READ ALSO: The five most essential pieces of paperwork you’ll need when moving to Italy

“I can’t be put down on rental agreements. And I can’t fly out to see my family or go on holiday. I’m trying to construct a life here but I don’t know where I stand.”

Robynne and her partner have both paid sums of money to the immigration lawyer, who has not updated them frequently nor given them a timeline on when the coppia di fatto will be completed. She says it is infuriating because this is something you should be able to do alone without legal help.

Anything bureaucratic is really complicated and lengthy and I’ve learnt not to expect the same things as I would in the UK. But on top of that I want a future here and that isn’t secure yet.”

Robynne is also infuriated at the fact she has been advised to marry by local government workers.
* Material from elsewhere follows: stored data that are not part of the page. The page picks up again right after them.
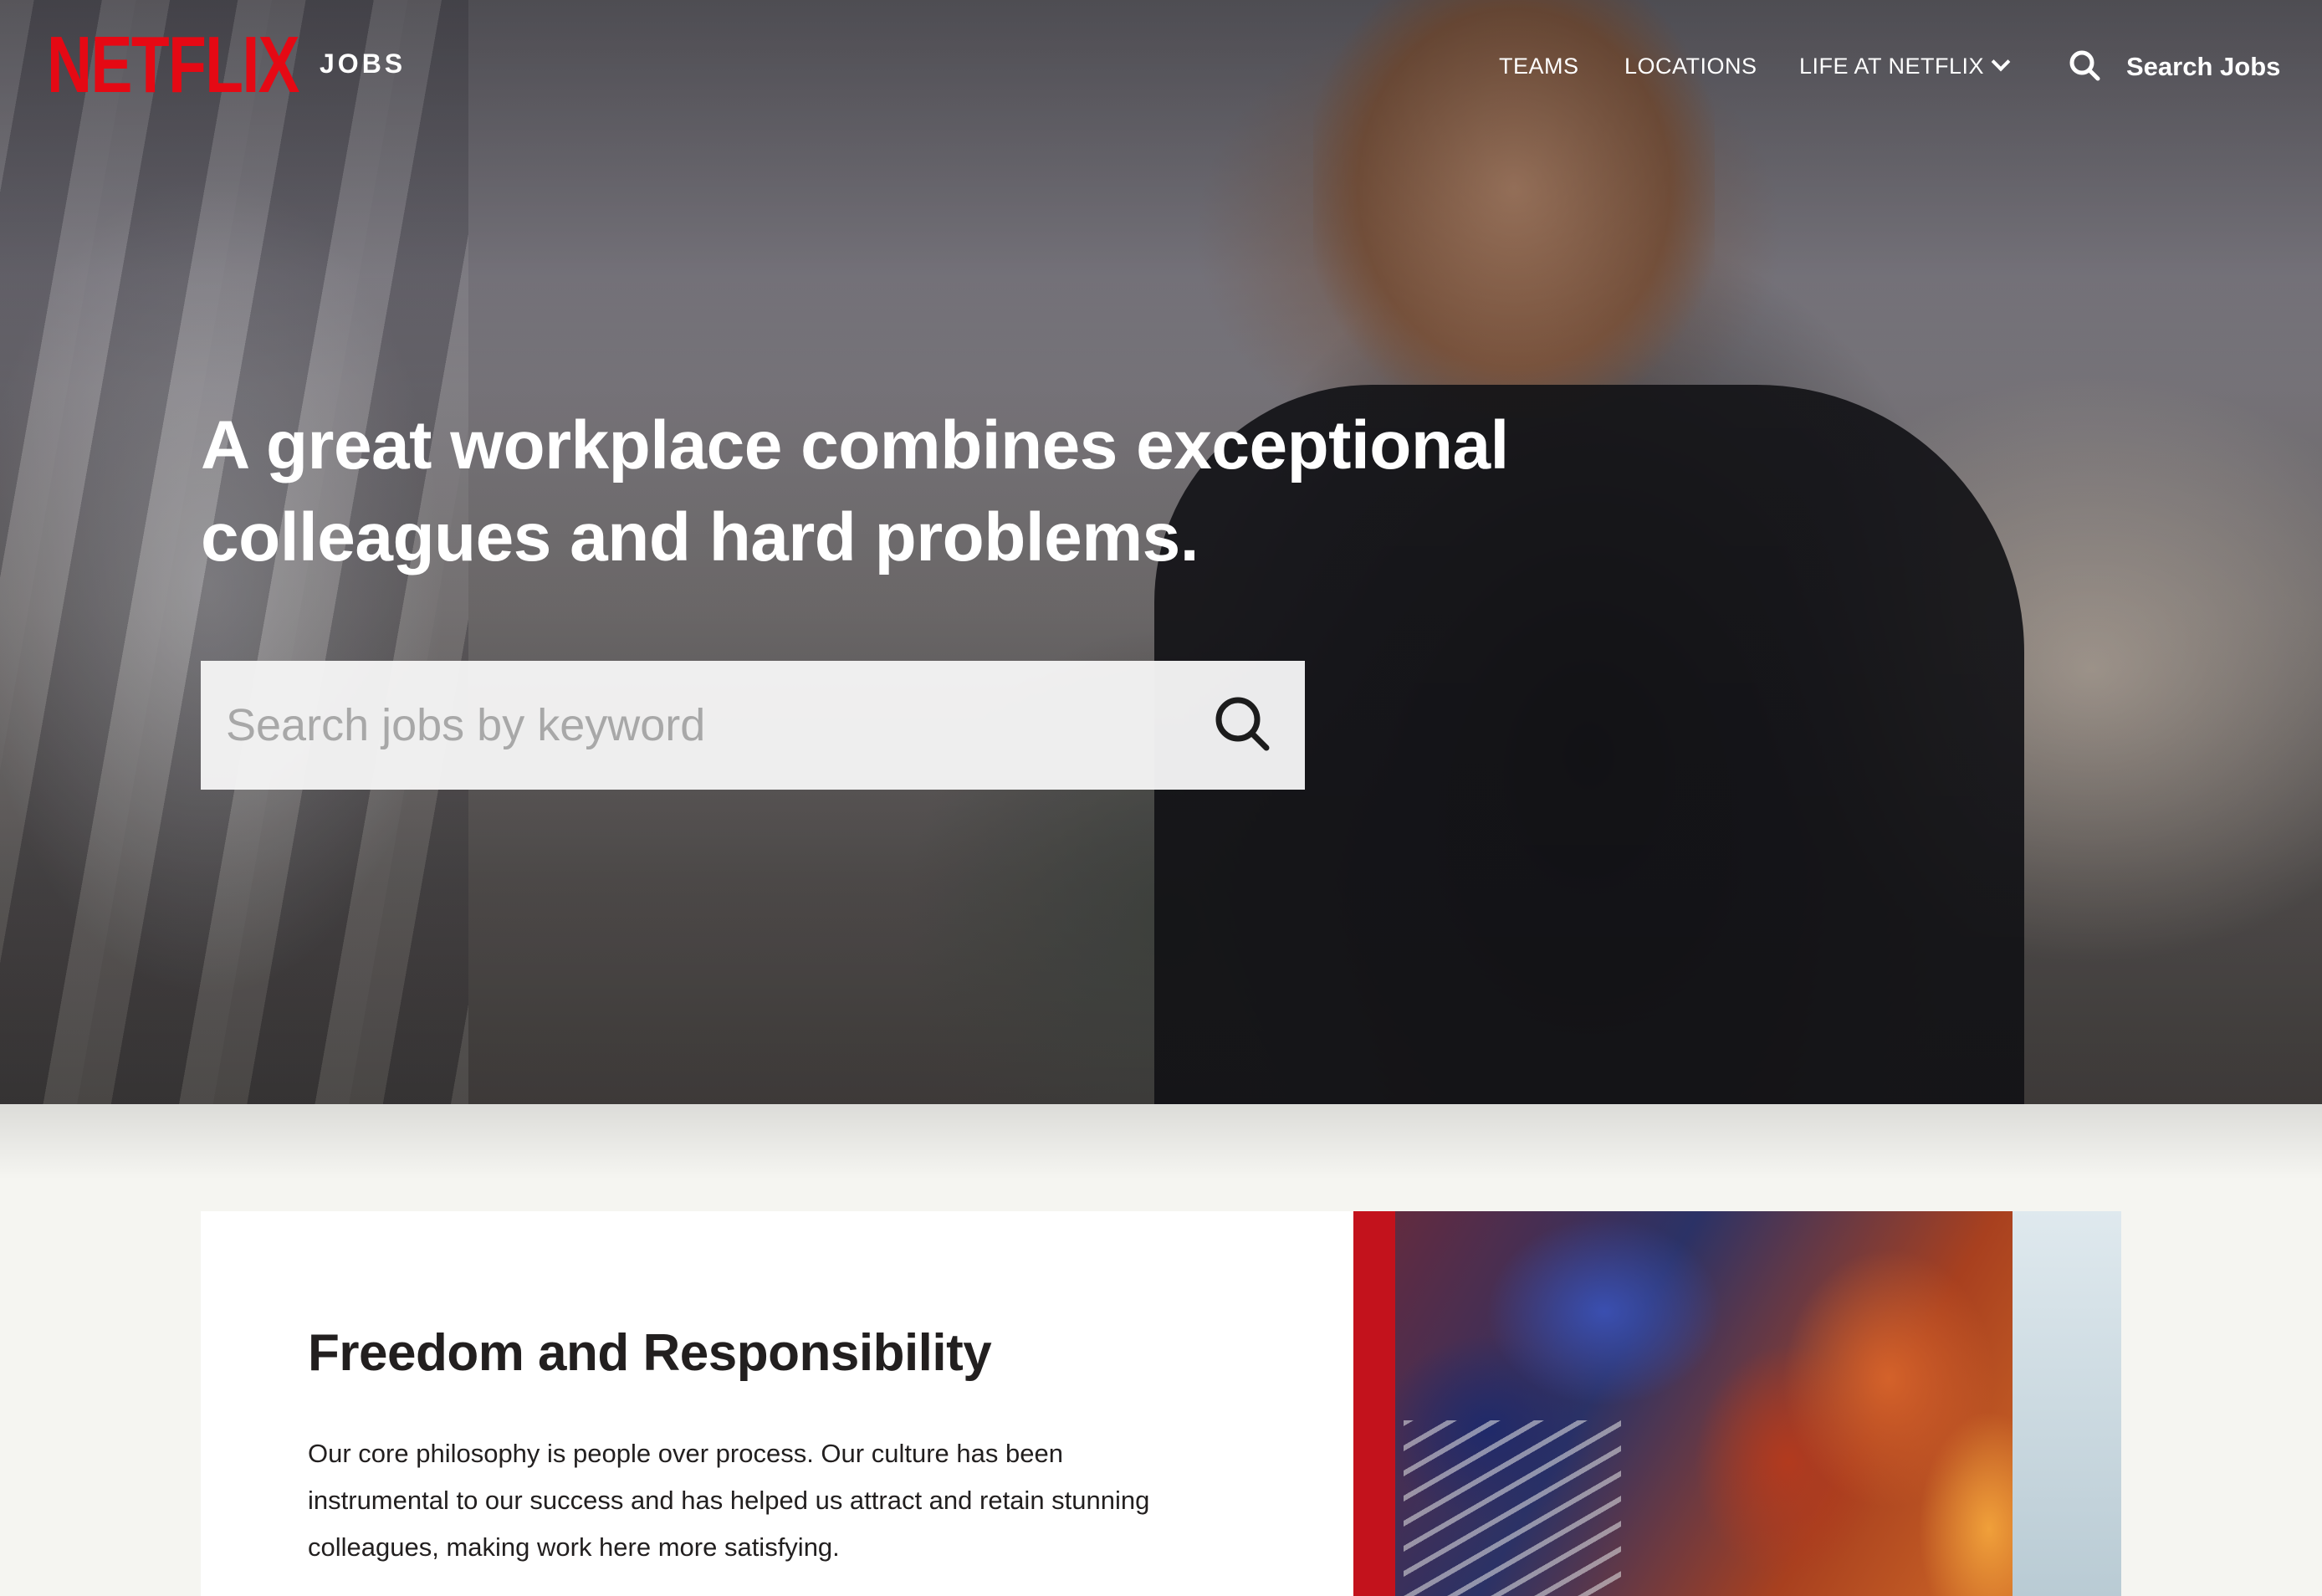 This screenshot has width=2322, height=1596. Describe the element at coordinates (707, 726) in the screenshot. I see `job-search-input` at that location.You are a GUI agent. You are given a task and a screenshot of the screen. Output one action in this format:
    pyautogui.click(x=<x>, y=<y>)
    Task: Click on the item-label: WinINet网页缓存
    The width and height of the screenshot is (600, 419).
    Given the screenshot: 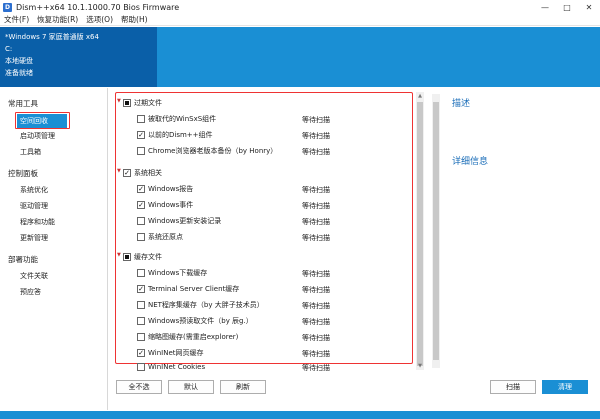 What is the action you would take?
    pyautogui.click(x=176, y=352)
    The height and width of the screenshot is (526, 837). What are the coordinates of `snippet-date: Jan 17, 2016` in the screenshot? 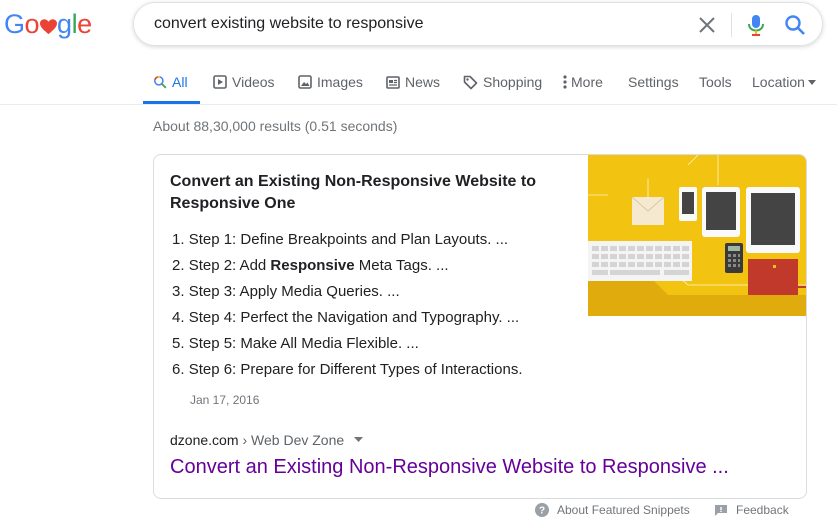 It's located at (225, 400).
She sees the choice to marry as a highly personal one and discloses she would like to marry her partner one day, but she has recently got divorced and cannot contemplate marrying again so soon after. 

“If there is a law for a coppia di fatto, Italy should implement their law,” Robynne argues. “What they should not do is try and force marriage on people. That’s not right.”

The same advice was given to another British citizen, who has asked to remain anonymous for visa processing reasons. She moved to the Sorrento area just last month with her child and partner. 

They decided the coppia di fatto was not for them as it was too lengthy, and marriage is not on the cards just yet.

She was fortunate enough to be able to apply for a family reunification visa as her daughter is a dual citizen. She chose the visa as she supposed she would stand a greater chance of being permitted to stay here. 

“We’ve submitted the family reunification application and have a date to attend the appointment in November. I’ve been told I am fine to stay until then as it’s an ongoing thing, even though it will take me over my 90-day limit,” she says.

Unlike Robynne, she has been told she can fly to and from the UK with no restrictions. 

As seen with all three cases above, the coppia di fatto route in Italy, though legal, is by no means necessarily easy. There is still a lot of uncertainty around the process despite it being legal for eight years. 

Getting married for some may not necessarily be better, but as Steven pointed out, it would very likely be quicker.